Could be one piece. Usually there are tabs/set screws that secure it to the pipe that can be loosened/adjusted. After you remove the old valve, you should be able to just slide it right off the pipe. 

Others will be along with more advice/suggestions.


----------



## ZTMAN (Feb 19, 2015)

Problem is, the tube and the valve look like one piece. Dont see any solder or threads on the shutoff


----------



## jmon (Nov 5, 2012)

Yes, that shut off valve appears to be solder on. If you have soldering skills it can be removed easily. If it's copper pipe and not chrome pipe, you could just cut it with a sharp pipe cutter, deburr it, and use a straight push connect valve and be done with it. just a suggestion.


----------



## ZTMAN (Feb 19, 2015)

Copper goes all the way through the floor. I think I found a pic of the product that is installed. Looks like it just fits over the pipe


----------



## jmon (Nov 5, 2012)

Is the valve leaking? From the pic, the valve doesn't appear to be leaking. Maybe just adjust the bell shape flange so it goes to the floor.


----------



## jmon (Nov 5, 2012)

If you go that route, the old one will have to be unsoldered and you would have to solder on the new one. 

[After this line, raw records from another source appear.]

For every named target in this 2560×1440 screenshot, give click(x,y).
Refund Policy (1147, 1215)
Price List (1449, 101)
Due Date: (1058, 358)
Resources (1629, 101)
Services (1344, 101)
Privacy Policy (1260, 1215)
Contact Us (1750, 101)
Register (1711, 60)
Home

Unless you're going to be coming out of the wall, the one you have pictured, is a wall angle valve. You need a straight valve like the one that is currently there.


----------



## ZTMAN (Feb 19, 2015)

I just want to replace the valve. Didn't realize the sleeve was there until I look at it close. Looks like something that should be a five min. fix will take a little longer


----------



## jmon (Nov 5, 2012)

Yep, I agree, they look nice, but those decorative trims are a pita to change out. 

It looks like you have enough copper pipe at the bottom if you wanted to go the easy route as suggested above. It won't look as nice, but you could buy a decorative low flange sleeve that would cover the pipe where it goes through the floor.

Or, if not leaking, do nothing, just use what's there and move the bell shape flange to the bottom. If it is leaking, try tightening the packing nut. There may be a rebuild kit for the valve as well. Check your local plumbing supply or hardware store.


----------



## ZTMAN (Feb 19, 2015)

Once I get it off, I guess I will decide once I see how much copper I have to work with. Thanks for your advice


----------



## jmon (Nov 5, 2012)

Your welcome.

Keep us updated and let us know how everything worked out for you.


----------